The Additive Benefits of Hypnosis In Psychotherapy

Hypnosis, CBT or ???

Here is a direct link to the study that I reference in the video: Hypnosis as an adjunct to cognitive-behavioral psychotherapy. Many more are available if you want to do a search on Google or elsewhere.

In a couple of days, I hope to have a definitive announcement on the upcoming conference on Ericksonian Hypnosis in the Treatment of Depression.



I will be traveling for the next two days with only intermittent internet access, so it may take a few hours for your comments to apppear.

The Two Questions Are:

1. Do you use hypnosis or hypnotic strategies to treat depression?
2. What are your top two questions or concerns about using hypnosis
to treat depression?

If you have the time or interest, feel free to answer below.


  1. I find using both ericksonian conversational hypnosis and CBT Psychotherapy work well in treating depression.

    Joseph Psychologist.

    1. Thanks for chiming in Rachel. I think hypnosis combined with some CBT strategies can be a winning combination.

      – Ryan

      1. Nowadays everything come under the heading of psychotherapy and hypnosis.
        I completed a total of 10 years of training to get my professional qualifications.

        I know several therapists who spent £19 for an online Hypnotherapy Diploma Course, £30 for an online Master NLP course and £25 on a Psychotherapy and Counselling Course all through Wowcher. All complete with a Diploma and membership of some accrediting body at the end of each online course.

        We still have no proper regulatory body to ensure proper training for all therapists.

        Joseph Psychologist and Psychotherapist

  2. Hypnosis always works and keeps on working. In a postgrad clinical practices course, Dr Morgan had been emphatic about a few major pillars; one of these had been the need for 100% follow-up after 3-12 months of discharge. After changing clinical practice to mainly hypnosis from CBT, I very belatedly did followup research into most recent clients. Being a part-time clinician whose main job was lecturing, tutoring & research supervision, clinical load was light and 8 past clients were easily telephoned. I noted the results of the calls on a pad and slid them into a desk drawer. Many months later, a peruse of the pad showed simple results: Half (4 of the 8) had retained a happy outlook on life and felt no need for modification or further therapy; the other 50% (4) were depressed once again and had gone to a new practitioner or wanted to try something different. Hypnosis had been the main practice with the happier clients. Additionally these people felt that life had got better and better since our last meeting.
    Very low numbers such as these does not give us great confidence, yet the clear cut 50-50 split has clear power. Both CBT and hypnosis had both been successful in the clinic within months/weeks of intake. Yet on followup of this tiny sample hypnosis had appeared to have had a long-lasting effect whereas CBT had not. I had not used any deep additive approaches with CBT such as deepeners like mindfulness or other meditation, so the results are not too surprising. CBT seems to have had a more surface approach and to last may have needed boosting with deepeners. I now use essentially deep approaches such as Hypnosis, EMDR & Brainspotting from the outset.

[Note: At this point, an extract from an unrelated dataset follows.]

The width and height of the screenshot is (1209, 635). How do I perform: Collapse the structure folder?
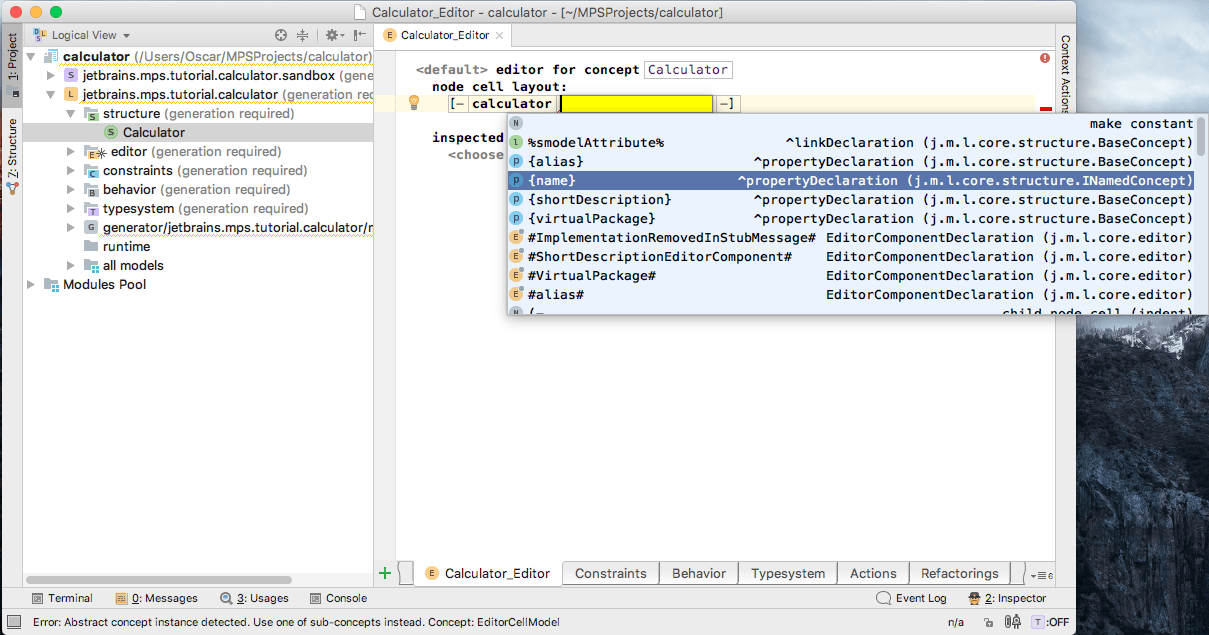point(70,114)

    1. I would take your comment that hypnosis always works with a pinch of salt! After using Hypnosis for over 30 years I would disagree.

      I am a clinical psychologist and Hypnotherapist.


    2. Hi Tony,

      Thanks for reporting back. Getting feedback from clients 6 and 12 months out takes courage! But is, I think, a fantastic way to grow and learn as a therapist. Reminds me of some of the work that Scott Miller does with his feedback focused therapy.